■ **Target position rows**:
★ ★ ★ ★ ★ ★ ★

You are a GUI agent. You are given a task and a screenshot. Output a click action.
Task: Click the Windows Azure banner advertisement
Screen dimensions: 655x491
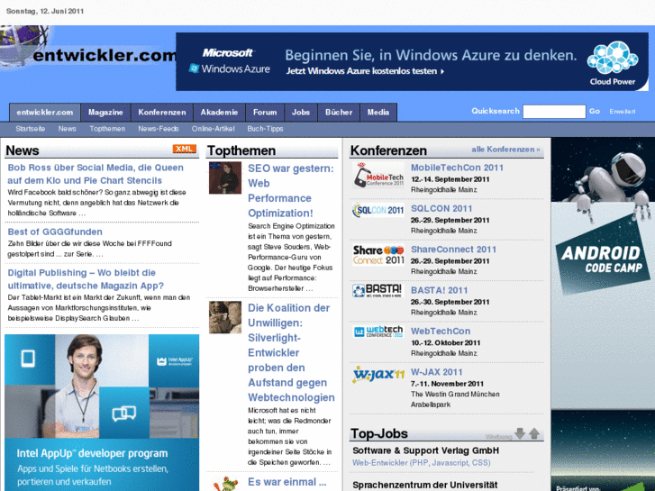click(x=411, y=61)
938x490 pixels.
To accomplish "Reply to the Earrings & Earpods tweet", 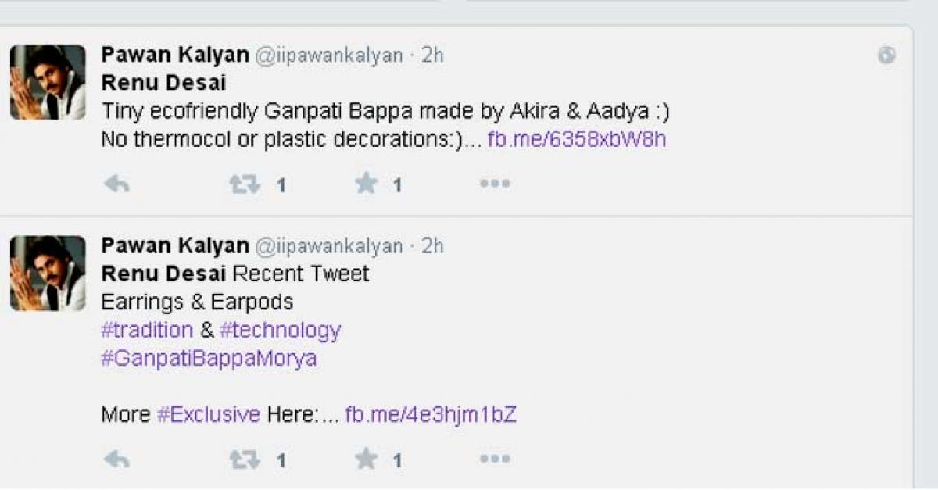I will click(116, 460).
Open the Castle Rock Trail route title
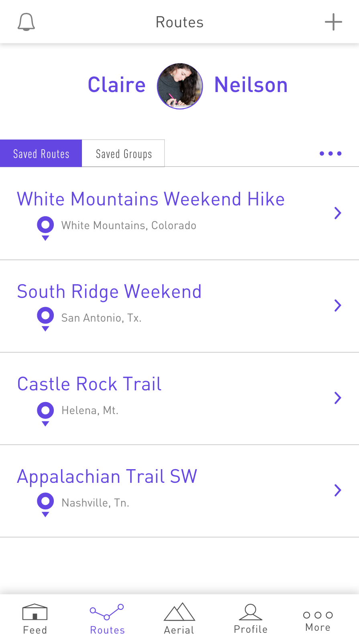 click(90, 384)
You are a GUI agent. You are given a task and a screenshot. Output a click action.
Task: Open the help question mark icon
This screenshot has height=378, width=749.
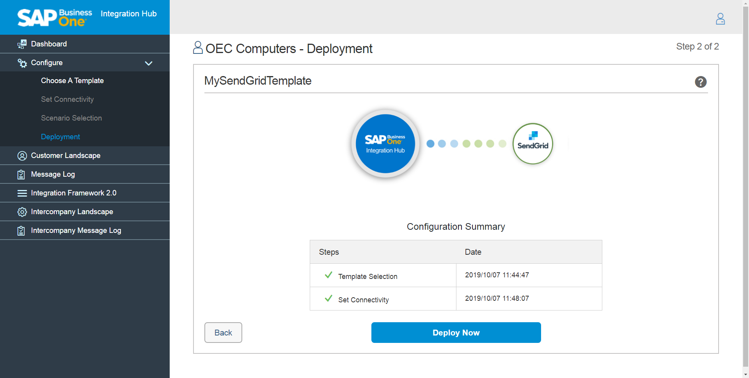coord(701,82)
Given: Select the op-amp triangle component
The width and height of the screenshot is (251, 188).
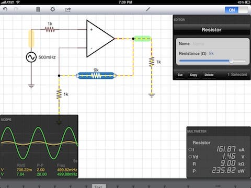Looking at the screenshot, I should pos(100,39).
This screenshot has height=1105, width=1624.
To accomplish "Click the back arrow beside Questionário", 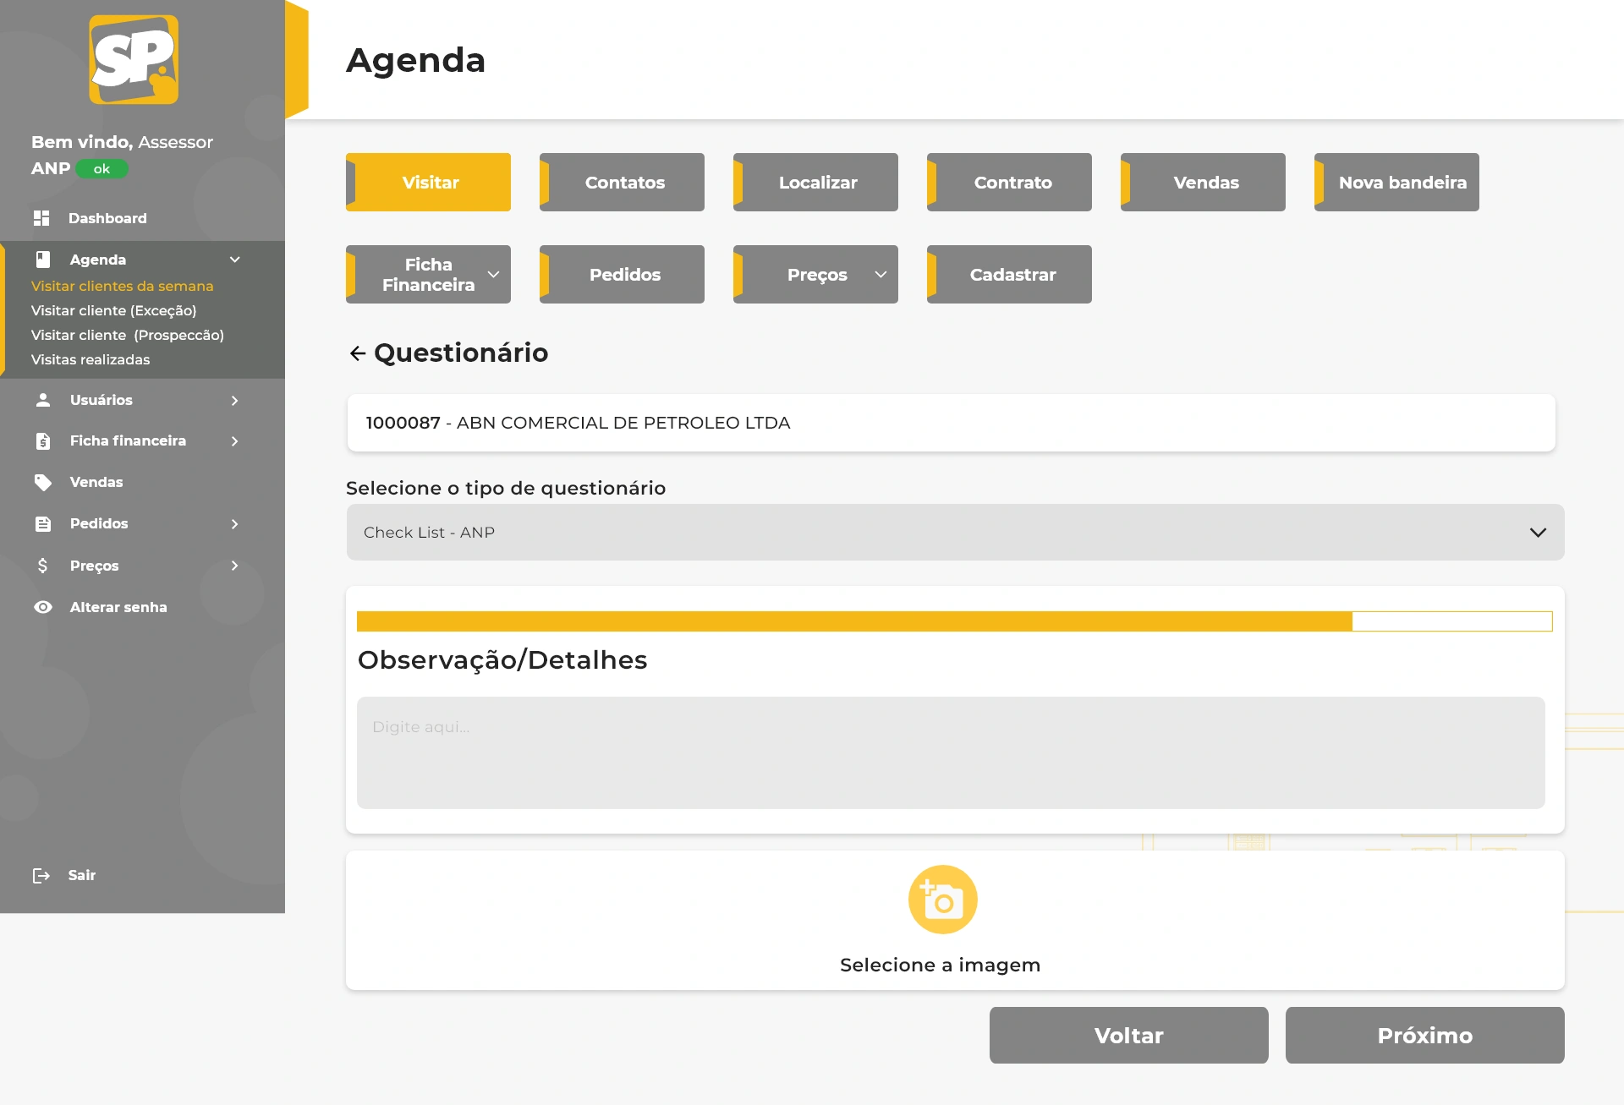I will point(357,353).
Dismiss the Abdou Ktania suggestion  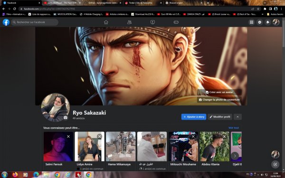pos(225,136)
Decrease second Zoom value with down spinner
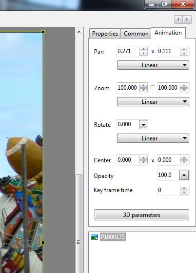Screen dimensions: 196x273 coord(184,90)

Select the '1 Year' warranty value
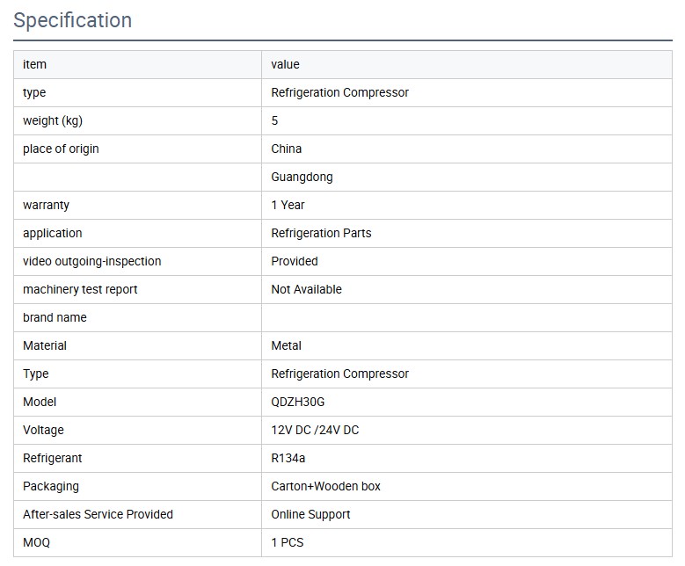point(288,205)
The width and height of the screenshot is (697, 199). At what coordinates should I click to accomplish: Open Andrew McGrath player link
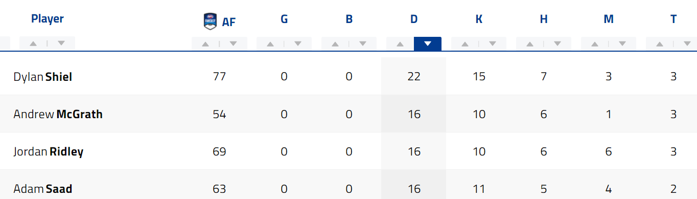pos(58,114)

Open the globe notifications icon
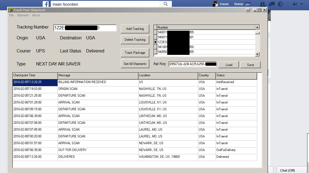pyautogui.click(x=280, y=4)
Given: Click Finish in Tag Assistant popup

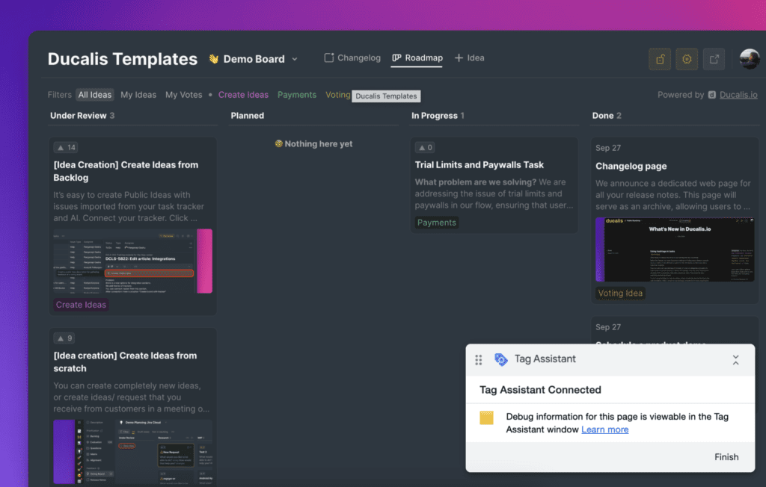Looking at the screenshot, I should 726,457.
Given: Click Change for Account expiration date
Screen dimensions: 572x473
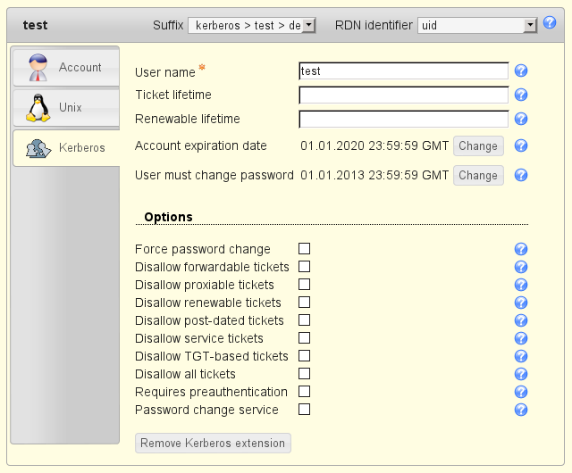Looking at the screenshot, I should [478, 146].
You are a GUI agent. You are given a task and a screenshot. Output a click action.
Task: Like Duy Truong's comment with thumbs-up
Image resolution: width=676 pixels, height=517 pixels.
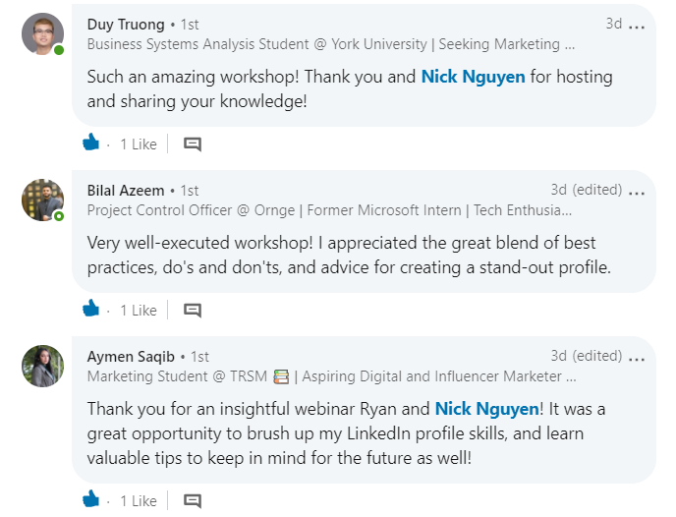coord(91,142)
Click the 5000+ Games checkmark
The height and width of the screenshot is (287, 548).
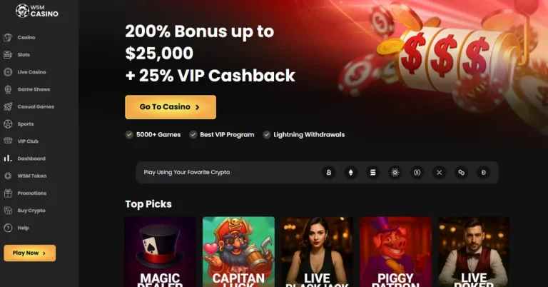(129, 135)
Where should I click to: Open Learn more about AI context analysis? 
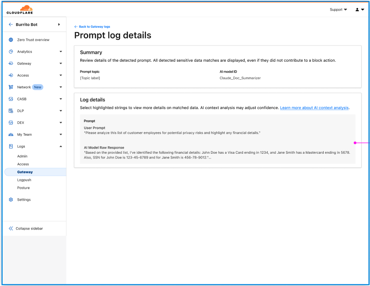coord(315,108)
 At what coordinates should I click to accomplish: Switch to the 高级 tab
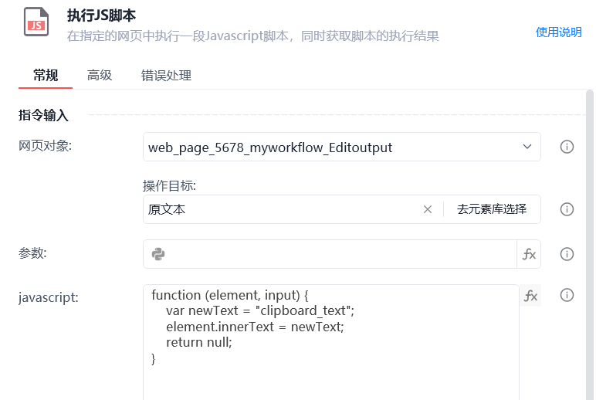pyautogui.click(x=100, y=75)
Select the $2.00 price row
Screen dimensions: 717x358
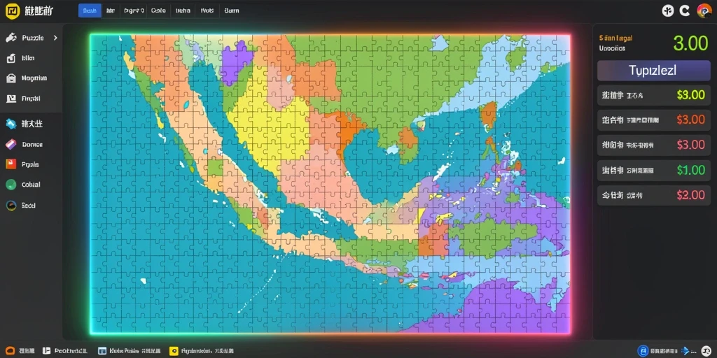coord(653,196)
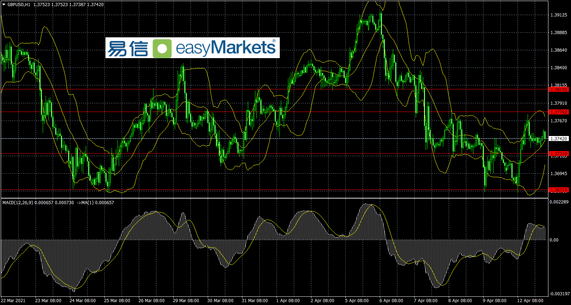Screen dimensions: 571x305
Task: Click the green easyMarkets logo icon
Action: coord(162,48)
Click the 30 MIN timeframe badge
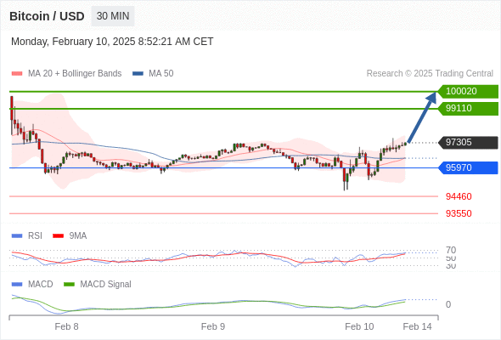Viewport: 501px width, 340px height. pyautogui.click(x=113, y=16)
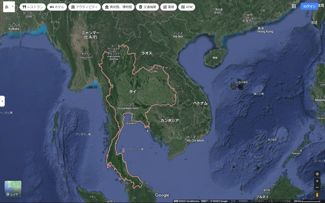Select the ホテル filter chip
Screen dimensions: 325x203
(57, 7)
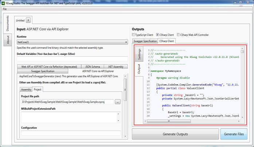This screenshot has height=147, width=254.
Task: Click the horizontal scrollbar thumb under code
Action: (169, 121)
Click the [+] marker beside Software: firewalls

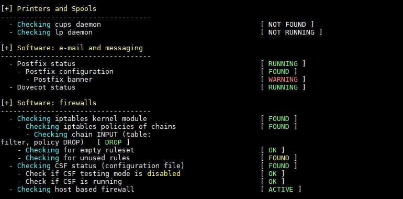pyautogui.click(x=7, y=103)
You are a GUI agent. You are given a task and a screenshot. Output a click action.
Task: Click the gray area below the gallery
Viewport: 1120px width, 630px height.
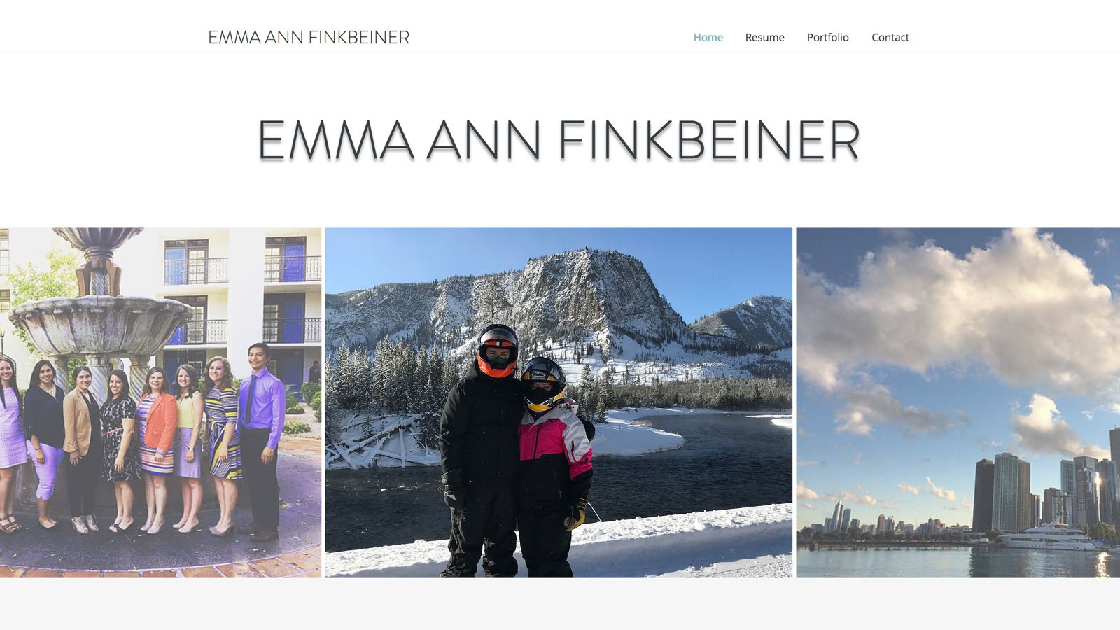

★ ★ ★ ★ ★ ★ ★

■ **Goal**: Convert the rows in the stretch from the line containing "The width and height of the screenshot is (697, 199)." through the line containing "Looking at the screenshot, I should [478, 146]." into a two-column CSV with the headers instruction and response. Each row gets one line, with its text and its answer each in a single quoted field, line breaks replaced by spaces, and the pictures omitted.

■ **Correct result**:
instruction,response
"The width and height of the screenshot is (697, 199). At what coordinates should I click to accomplish: Open Andrew McGrath player link","pos(58,114)"
"Open the globe notifications icon","pyautogui.click(x=280, y=4)"
"Given: Click Finish in Tag Assistant popup","Looking at the screenshot, I should 726,457."
"Given: Click Change for Account expiration date Screen dimensions: 572x473","Looking at the screenshot, I should [478, 146]."